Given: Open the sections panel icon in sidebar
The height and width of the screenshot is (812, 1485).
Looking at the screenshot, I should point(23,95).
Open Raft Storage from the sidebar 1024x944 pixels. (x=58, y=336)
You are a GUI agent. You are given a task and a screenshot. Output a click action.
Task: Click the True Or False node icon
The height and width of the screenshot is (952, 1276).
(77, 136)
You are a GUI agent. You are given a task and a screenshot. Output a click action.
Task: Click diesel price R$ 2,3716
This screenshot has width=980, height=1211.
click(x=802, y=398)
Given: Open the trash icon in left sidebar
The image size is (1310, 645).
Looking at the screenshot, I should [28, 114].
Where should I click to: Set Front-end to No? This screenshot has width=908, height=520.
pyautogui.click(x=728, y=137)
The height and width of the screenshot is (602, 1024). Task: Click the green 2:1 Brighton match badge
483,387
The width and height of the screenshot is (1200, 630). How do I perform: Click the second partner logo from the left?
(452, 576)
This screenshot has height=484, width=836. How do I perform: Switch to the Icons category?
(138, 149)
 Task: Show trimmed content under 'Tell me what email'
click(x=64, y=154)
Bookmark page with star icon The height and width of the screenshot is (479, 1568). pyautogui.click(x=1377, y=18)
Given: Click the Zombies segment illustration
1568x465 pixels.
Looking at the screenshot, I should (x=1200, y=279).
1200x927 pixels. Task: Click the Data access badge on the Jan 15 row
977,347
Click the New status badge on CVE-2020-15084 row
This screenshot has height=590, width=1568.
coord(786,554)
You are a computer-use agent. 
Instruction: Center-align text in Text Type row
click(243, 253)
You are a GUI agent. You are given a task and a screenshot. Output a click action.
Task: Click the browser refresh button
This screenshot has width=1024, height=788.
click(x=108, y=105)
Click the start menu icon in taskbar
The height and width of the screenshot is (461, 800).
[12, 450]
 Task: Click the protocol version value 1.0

_ _ _

### [TASK]
The answer must be a single number: how many lines above contain "sidebar".

### [FINISHED EXERCISE]
3